La atención al cliente de las grandes empresas, de algunas medianas, de las grandísimas multinacionales y también de la administración pública, escritas así, en letras minúsculas, se ha convertido en un tormento para los usuarios.
Parece, a veces no sólo lo parece, sino que asoman convicciones de que es así, que todos los consejeros delegados, también minúsculos a pesar de su importancia, los mandamases o aquellos que dictan y obligan a ejecutar los procedimientos del “buen trato”, hubiesen hecho una especie de curso o doctorado con el mismo profesor, egresado de alguna cátedra de alguna universidad de quinta categoría, o de la mismísima casa matriz que regenta el infierno.

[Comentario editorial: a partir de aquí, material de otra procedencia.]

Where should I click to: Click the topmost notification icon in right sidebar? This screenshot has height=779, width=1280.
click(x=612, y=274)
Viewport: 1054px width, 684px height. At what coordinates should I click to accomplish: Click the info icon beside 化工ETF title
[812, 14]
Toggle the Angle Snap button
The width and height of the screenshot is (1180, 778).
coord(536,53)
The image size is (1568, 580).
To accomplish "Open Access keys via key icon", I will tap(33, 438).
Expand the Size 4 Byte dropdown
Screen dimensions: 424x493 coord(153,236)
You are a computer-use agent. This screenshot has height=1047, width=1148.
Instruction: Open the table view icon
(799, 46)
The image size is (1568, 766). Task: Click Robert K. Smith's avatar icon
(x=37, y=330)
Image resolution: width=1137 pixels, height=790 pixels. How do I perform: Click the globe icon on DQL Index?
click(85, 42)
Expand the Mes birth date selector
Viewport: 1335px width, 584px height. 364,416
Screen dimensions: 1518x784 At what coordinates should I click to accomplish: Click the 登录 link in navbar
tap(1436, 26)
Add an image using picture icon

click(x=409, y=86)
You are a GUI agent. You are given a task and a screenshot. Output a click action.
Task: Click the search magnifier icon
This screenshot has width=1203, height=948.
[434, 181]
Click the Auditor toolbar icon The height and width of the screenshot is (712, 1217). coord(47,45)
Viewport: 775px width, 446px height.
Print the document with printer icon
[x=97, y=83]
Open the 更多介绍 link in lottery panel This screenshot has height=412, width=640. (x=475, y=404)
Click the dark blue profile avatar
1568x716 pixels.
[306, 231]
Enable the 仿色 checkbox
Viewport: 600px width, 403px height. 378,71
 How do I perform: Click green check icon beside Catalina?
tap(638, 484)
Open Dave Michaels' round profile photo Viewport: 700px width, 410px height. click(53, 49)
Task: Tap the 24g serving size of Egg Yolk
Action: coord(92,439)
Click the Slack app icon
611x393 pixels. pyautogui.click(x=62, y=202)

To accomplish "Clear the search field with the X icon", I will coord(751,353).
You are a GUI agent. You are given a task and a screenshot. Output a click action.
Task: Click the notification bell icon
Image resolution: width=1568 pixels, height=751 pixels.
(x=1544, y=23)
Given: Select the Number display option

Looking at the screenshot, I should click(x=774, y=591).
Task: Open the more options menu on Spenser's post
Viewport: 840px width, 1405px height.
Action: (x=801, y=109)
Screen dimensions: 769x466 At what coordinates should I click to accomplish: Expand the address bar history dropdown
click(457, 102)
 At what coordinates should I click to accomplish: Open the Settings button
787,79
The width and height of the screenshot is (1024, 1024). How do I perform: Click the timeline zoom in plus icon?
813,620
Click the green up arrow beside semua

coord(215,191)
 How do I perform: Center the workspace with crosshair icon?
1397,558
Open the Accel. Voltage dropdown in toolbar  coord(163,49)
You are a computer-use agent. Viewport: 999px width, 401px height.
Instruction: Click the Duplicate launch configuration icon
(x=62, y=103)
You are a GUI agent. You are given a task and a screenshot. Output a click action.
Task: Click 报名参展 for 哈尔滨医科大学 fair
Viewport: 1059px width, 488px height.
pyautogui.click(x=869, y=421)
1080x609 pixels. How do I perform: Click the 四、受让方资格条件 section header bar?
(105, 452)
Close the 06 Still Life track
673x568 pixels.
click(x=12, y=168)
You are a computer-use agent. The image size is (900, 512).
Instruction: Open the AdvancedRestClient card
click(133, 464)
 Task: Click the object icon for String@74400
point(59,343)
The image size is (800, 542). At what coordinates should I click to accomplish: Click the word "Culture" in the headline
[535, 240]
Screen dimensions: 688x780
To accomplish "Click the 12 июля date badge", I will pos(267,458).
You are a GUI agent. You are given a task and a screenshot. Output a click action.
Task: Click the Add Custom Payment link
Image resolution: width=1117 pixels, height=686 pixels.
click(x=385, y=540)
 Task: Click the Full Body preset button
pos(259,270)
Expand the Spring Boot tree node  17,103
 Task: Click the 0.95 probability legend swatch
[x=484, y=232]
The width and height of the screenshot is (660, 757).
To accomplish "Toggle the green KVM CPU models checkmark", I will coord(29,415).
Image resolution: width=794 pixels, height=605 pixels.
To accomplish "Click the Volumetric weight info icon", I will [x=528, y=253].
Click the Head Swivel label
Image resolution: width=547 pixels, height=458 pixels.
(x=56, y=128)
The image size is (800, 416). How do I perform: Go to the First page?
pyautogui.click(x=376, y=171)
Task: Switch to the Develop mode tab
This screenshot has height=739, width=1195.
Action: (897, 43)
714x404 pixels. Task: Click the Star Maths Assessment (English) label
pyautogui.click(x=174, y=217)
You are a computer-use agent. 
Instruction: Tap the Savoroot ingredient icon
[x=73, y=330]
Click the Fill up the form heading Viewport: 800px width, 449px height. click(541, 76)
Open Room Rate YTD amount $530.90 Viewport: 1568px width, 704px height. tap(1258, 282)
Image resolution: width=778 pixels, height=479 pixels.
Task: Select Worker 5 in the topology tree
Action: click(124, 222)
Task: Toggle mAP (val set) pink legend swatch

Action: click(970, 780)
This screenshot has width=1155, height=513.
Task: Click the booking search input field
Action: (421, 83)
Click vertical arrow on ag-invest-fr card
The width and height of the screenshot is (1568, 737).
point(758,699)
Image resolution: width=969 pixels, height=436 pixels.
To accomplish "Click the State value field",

No se explica, de otra manera, que por ejemplo en los bancos se obligue sacar número para ser atendido, aunque la sala y las ventanillas estén vacías, que se exijan citas previas como si fuesen los banqueros -que no los bancarios- facultativos de la Seguridad Social, especialistas en curar dinero o auscultar monedas, citas que por otra parte se consiguen llamando por teléfonos atendidos por autómatas que reproducen grabaciones parecidas, tras una retahíla abstrusa de supuestas normas para proteger y preservar la confidencialidad, las mismas que trasgreden con impertinencias publicitarias, ofertas ridículas y supuestos premios.
Las malditas máquinas terminaron reemplazando a los operadores de piel y hueso, a los que con suerte se puede llegar después de obedecer a un robot dictador, que advierte primero, ofrece opciones después y señala números para pulsar hasta que por culpa de tanto abuso de teclas la comunicación se interrumpe.
No pocas veces esto genera una descarga de adrenalina que puede propiciar mordeduras de lengua o insultos y maldiciones que el cliente desatendido no consigue controlar, situación que se amplifica cuando debe soportar, acto seguido, el ring ring inmediato de una llamada que pretende valorar la calidad de la asistencia recibida.
Es bastante atrevido certificarlo, pero es casi seguro que en algún lugar del averno tiene que existir un negociado donde se entrenan los maestros que, luego, en salidas programadas, se reparten por el universo mundo con el objeto de castigar a sus víctimas.
De ese modo también podría justificarse el mejoramiento de los suplicios con nuevos inventos, amplificados a través de recursos mal usados por los poderosos, que han conseguido intoxicar con su prepotencia lo que estaba destinado a generar entendimiento y cercanía entre las personas
No estaría demás que los usuarios, antes de lidiar con estos insensibles que hacen lo que quieren con tarifas, cuotas, precio de servicios o callan ante reclamos justos, nos conjuremos con algún rezo, lo suficientemente eficaz como para espantar al maligno.